Score is a collection of work from Matthew Herbert, a collaborator with such artists as Yoko Ono and Bjork, cobbled together from his various film scores. As such, there is a strange lack of cohesion to the album. With that said, track selection is a stylistic evolution rather than an attempt to place the album in cohesive whole, although there are still strange shifts in style that come out of nowhere.

Herbert’s music runs the genre gamut from big, brassy, swing jazz to creepy electronic baroque choir. The first two film-based tracks are slow, boring, and lack anything close to emotion–they simply pale in comparison to, say, a John Williams oeuvre. But the third track is the hook: An immediately gripping, playful jazz number, both bombastic and mischievous. From there, it’s a roar of jazz, experimental electronica and classical baroque choir. John Williams comparisons are forgotten almost immediately.

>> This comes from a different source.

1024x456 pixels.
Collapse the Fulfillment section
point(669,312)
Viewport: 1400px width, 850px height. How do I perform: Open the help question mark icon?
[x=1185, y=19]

The centrepiece of the album, both stylistically and numerically, is “Rendezvous,” a 10 minute track meant for the Bonacela Dance Company. With haunting vocals and a pounding electronic heartbeat, it’s the perfect track for a haunted house or a drug trip.

If the rocky start can be ignored, the album shows an amazing depth not usually found in collections of film scores. Herbert’s production is impressive, and his music is deep and exciting.